Budding Scientist Wins Pomona’s First Knight-Hennessy to Stanford

Yannai Kashtan

There have been many doors in the life of Yannai Kashtan ’20, beginning with the garage doors that housed his home science laboratory, set up when he was the tender age of 10. The experiments conducted there — and entire days spent in a lab coat, goggles and gloves — eventually led him to the doorstep of a Pomona College education with all its possibilities. And today he has arrived at his next, very prestigious door: a Knight-Hennessy scholarship, which is a full ride to Stanford University to pursue any graduate program of his choosing.

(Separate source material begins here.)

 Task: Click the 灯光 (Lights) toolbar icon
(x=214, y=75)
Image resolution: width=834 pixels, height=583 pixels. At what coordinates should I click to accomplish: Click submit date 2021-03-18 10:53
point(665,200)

This is the first Knight-Hennessy win for a Pomona student. This is also the first award in chemistry in Knight-Hennessy history. The award criteria for winners include, “rebellious minds and independent spirits” and “future global leaders.” Kashtan is modest when asked how he fits that Knight-Hennessy bill, but his future chemistry Ph.D. research interests tell his story well. A double major in chemistry and physics with a math minor, Kashtan is driven by a desire to find a large-scale, carbon-neutral energy source to power the world. Toward that end, at Stanford he plans to study photoelectrochemical CO2 reduction with groups working on integrated artificial photosynthesis modules. His aspiration is to become a scientific leader working to solve the global energy crisis and fight climate change.​

Kashtan, who hails from Oakland, Calif., points to his homeschooling as a major factor in his independent thinking. It offered him the sheer joy of discovery. And he believes it gave him an unusual perspective of the interconnections between disciplines, and between learning and teaching. Building homemade rockets, putting out the occasional garage laboratory fire, performing in a professional play, road trips to Death Valley … all of it made for a richly textured educational experience. It also fostered a way of thinking.

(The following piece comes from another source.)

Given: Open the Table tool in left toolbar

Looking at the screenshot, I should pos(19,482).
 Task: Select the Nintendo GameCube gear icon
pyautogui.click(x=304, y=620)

“Homeschooling also taught me that a lot of adults’ advice to me and my parents … for example, along the lines of ‘Oh, you’re homeschooling, but have you thought about how he’ll get socialized? Won’t he feel isolated?’ etc. … was mostly grounded in fear of something different than they were used to. That has made me generally wary of accepting the status quo on its face.”

The extensive research Kashtan has done as an undergraduate student in collaboration with Pomona professors, the tutoring he has done at the College, in his hometown and abroad in Costa Rica, his internship at a biotech lab, are all evidence of his dissatisfaction with the status quo and his fearlessness when it comes to difference.

Pomona College Professor of Physics Janice Hudgings, Kashtan’s primary mentor, has not only been a tremendous support, but she has further cultivated that kind of dissatisfaction that great science demands.

“She also pushes me to collect that extra data set, to sharpen my writing that much more, etc. … She believes in me and pushes me to excel,” says Kashtan.

There was a still earlier push into the sciences. One of Kashtan’s mothers' years-long struggle with ovarian cancer, and the associated surgeries and treatments before her death when he was 16 years old, showed him both the power and promise of science. After his mother died, he knew science wasn’t just about discovery, it was also about determining to do good for others.

At Pomona, his life story and passions aligned. Kashtan says he chose Pomona because he knew he would encounter and share knowledge with equally passionate people from across the disciplines, as well as study science from all angles without sacrificing depth. With his double major, Kashtan certainly came at science from multiple angles. With events like the California wildfires of 2018 and a pivotal lab tour at Caltech serving as catalysts, he dove deep into research aiming to fight climate change.

Kashtan has taken what he calls “brain candy” classes: General Relativity and Particle Physics with Physics Professor Thomas Moore and Organic Chemistry with Chemistry Professor Daniel O’Leary. Moore, Kashtan says, has a knack for making complex subjects fun and accessible and classes an all-around blast. O’Leary is also among Kashtan’s favorite faculty members.

“I found his lectures informative and entertaining and I have fond memories of walking into the Seaver lecture theater, sitting back, relaxing and enjoying the O’Leary show.”

Kashtan clearly loves science but he says he isn’t satisfied by a life lived solely in the lab. His aim is to be a boundary-crossing scientist, he says. And a mountain-climbing one. Early on at Pomona, Kashtan was very active in On the Loose, the outdoors club at The Claremont Colleges, leading trips to several nearby mountains and slot canyons by the Salton Sea.

Kashtan would remind incoming students that there is no “right way” to do college, even if parents, teachers and adults have regrets, worries about their students’ futures, their own insecurities and lists of “shoulds.” All of that affects the advice they give, he says. What’s important is to heed your instincts.

“Pay attention to the people you trust, but also trust your own sense.”